* _Provided records_
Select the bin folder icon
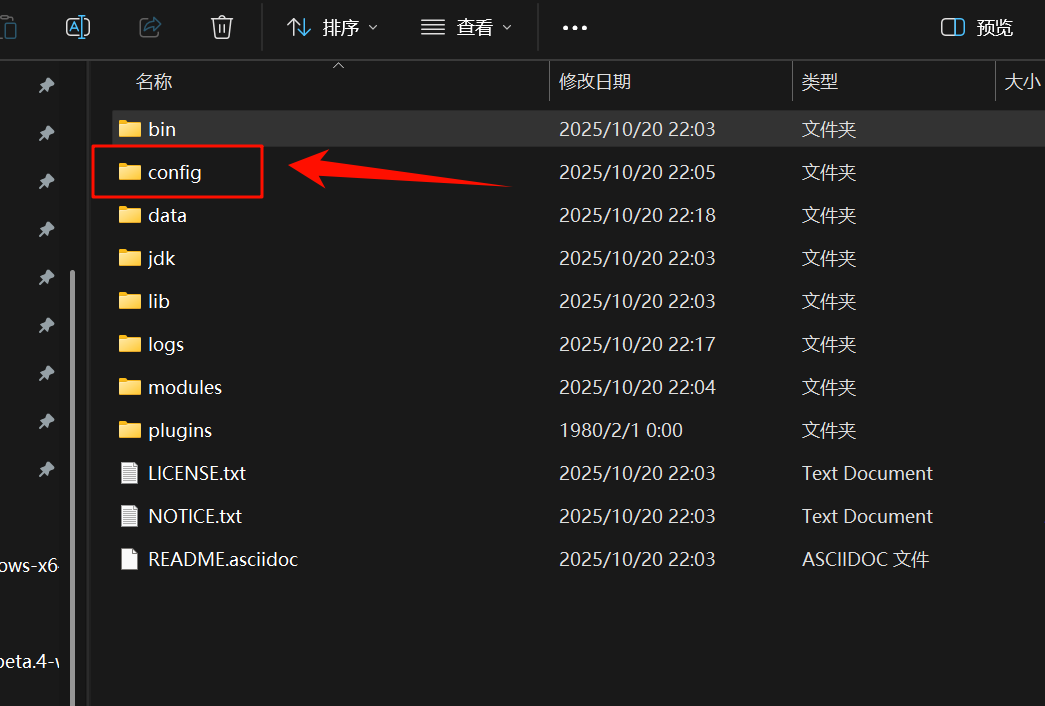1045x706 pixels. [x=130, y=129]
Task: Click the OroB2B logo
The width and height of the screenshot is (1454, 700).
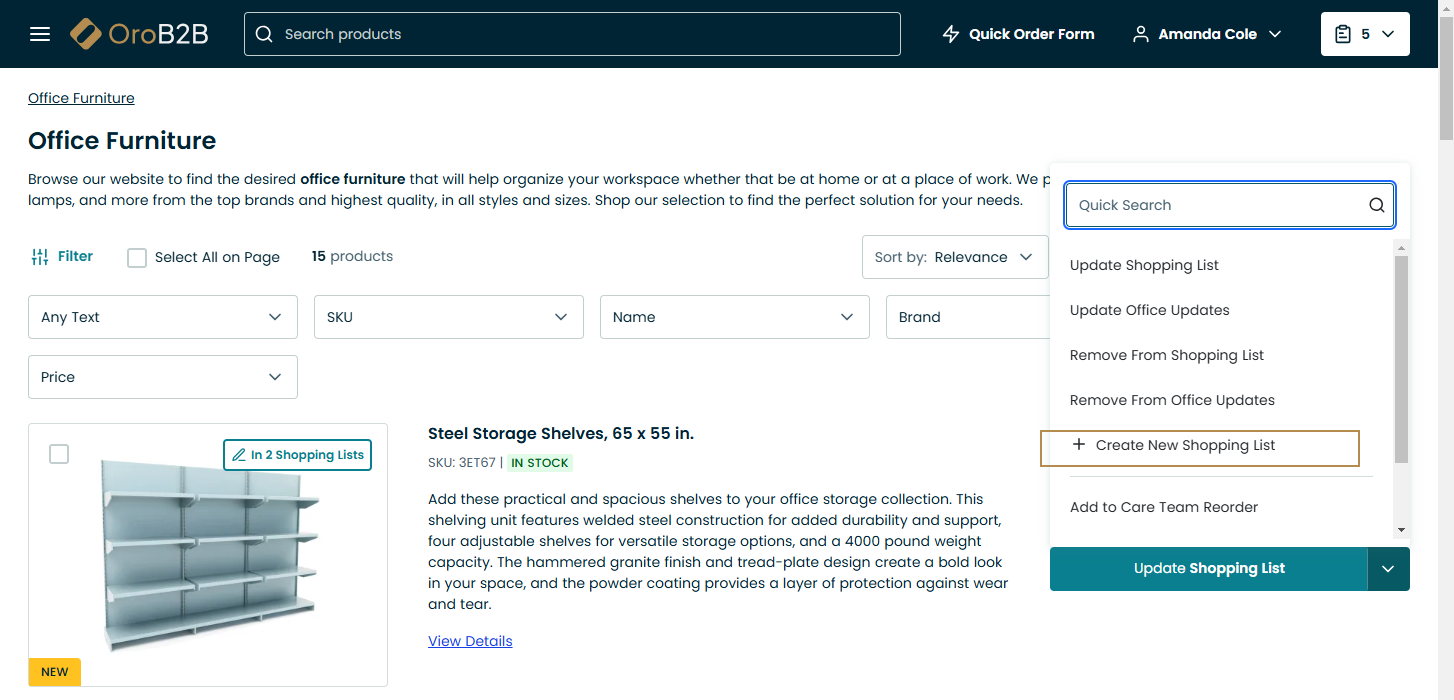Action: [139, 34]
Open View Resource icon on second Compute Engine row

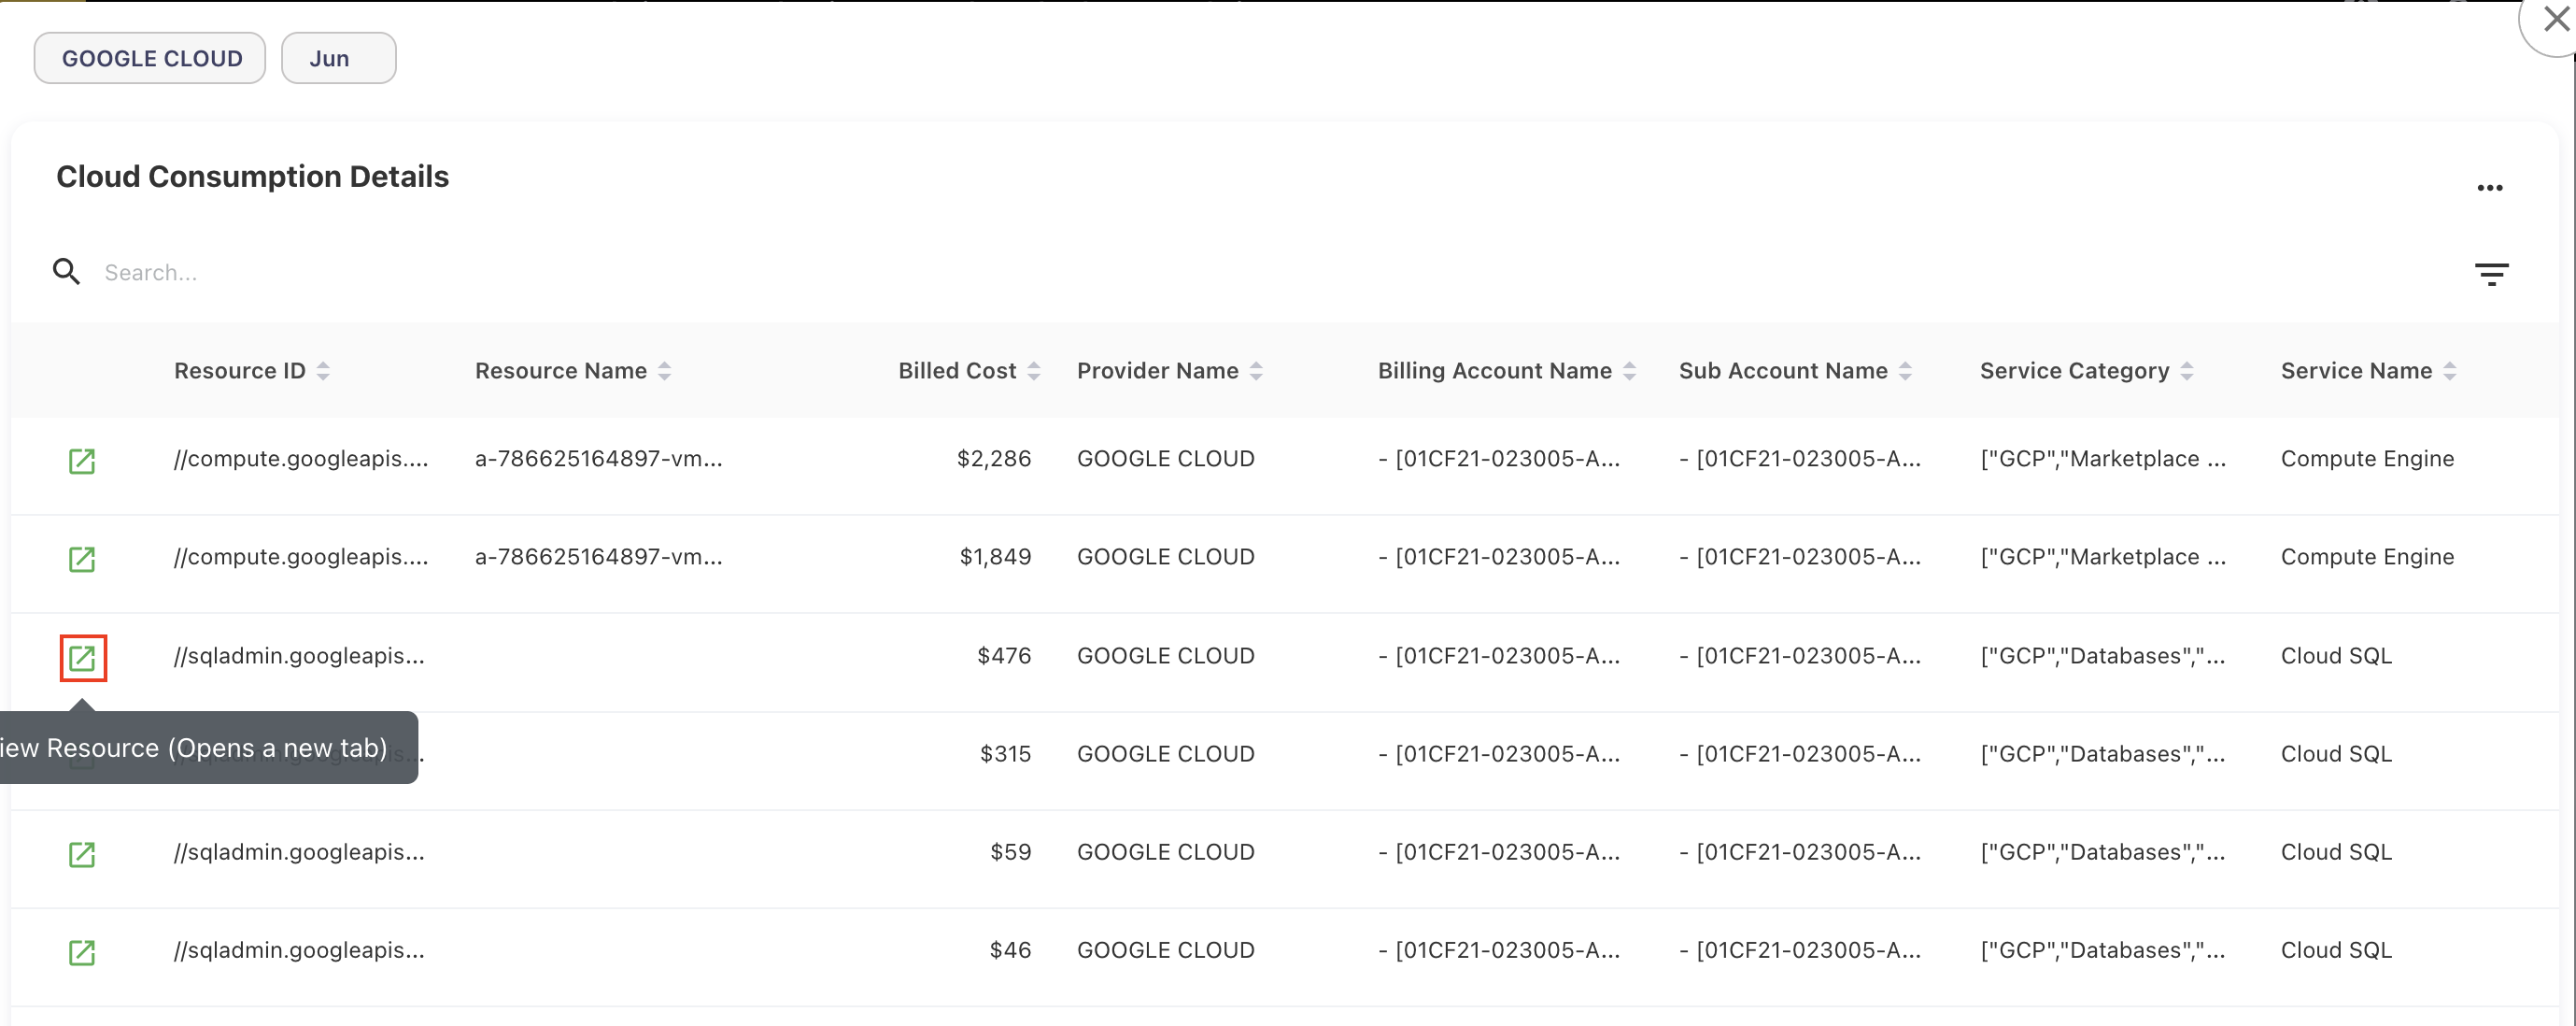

* _Exercise goal_
The entries above are to be reproduced exactly, with the pictures dropped.

* _Finished task_
Select the bin folder icon
1045x706 pixels. [x=130, y=129]
Task: Click the OroB2B logo
The width and height of the screenshot is (1454, 700).
Action: [139, 34]
Open View Resource icon on second Compute Engine row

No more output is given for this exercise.